#### Task directions
Nothing outside the stretch is wanted. Repeat exactly the lines of the listing below from the one that contains "You are a GUI" through the one that contains "Podrobné nastavení s", both ends included.

#### Data shown
********

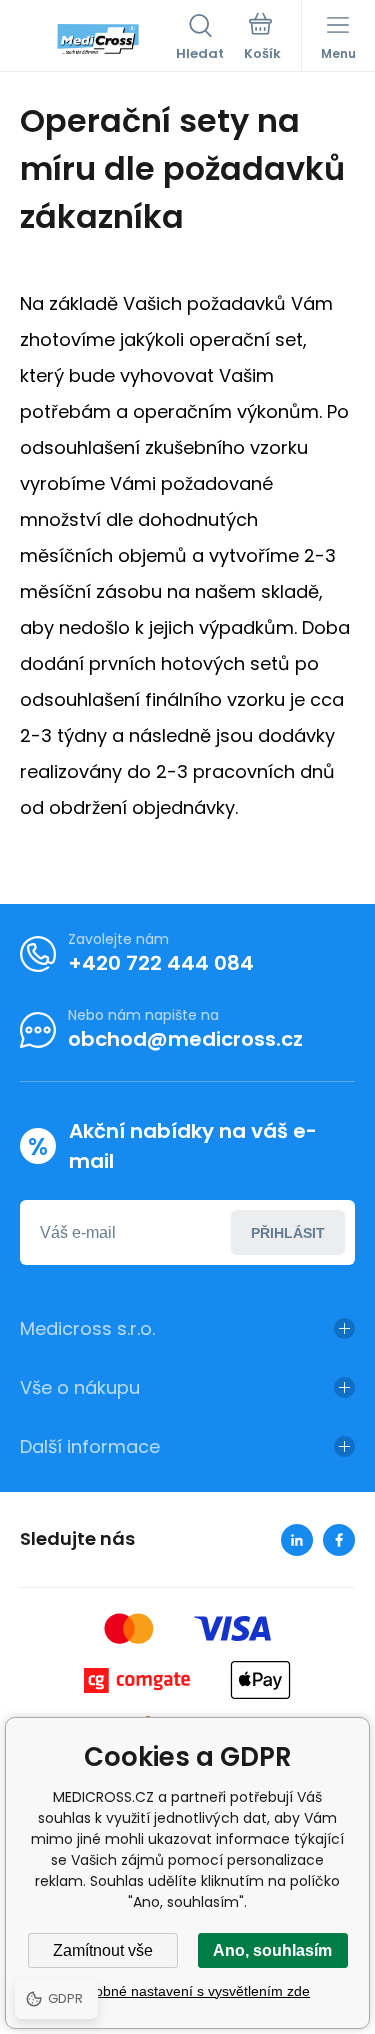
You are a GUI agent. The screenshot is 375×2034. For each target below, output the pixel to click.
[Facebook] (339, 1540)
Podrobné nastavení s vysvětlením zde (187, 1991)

********

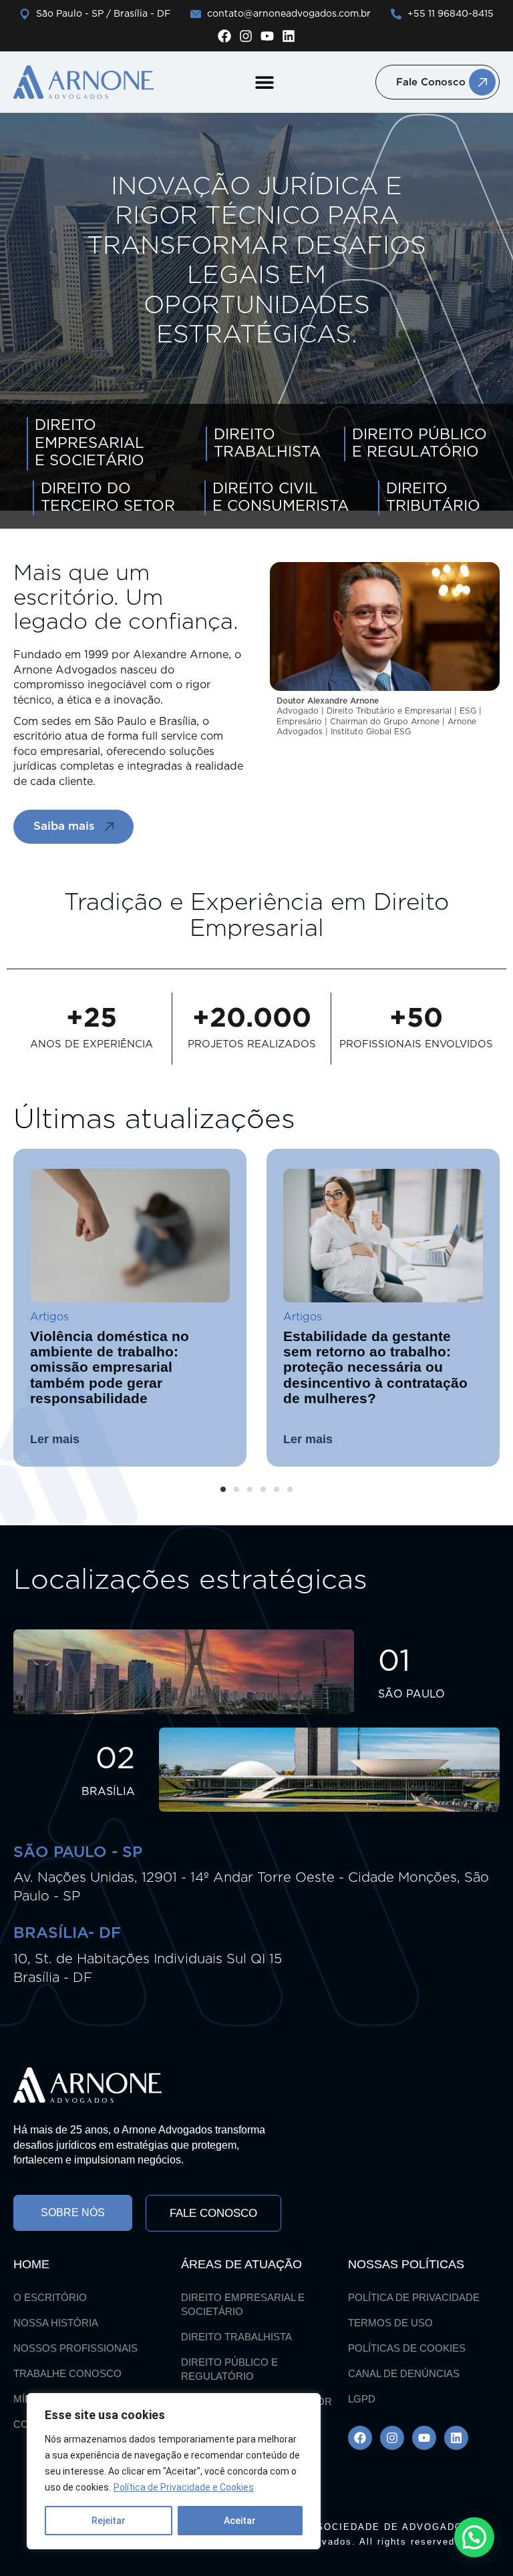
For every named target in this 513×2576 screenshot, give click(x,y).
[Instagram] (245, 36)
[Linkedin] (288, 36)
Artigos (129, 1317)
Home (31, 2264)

********

#### Reply
You are a GUI agent. The screenshot is 375×2034. For each target below, output the pixel to click.
[Facebook] (339, 1540)
Podrobné nastavení s vysvětlením zde (187, 1991)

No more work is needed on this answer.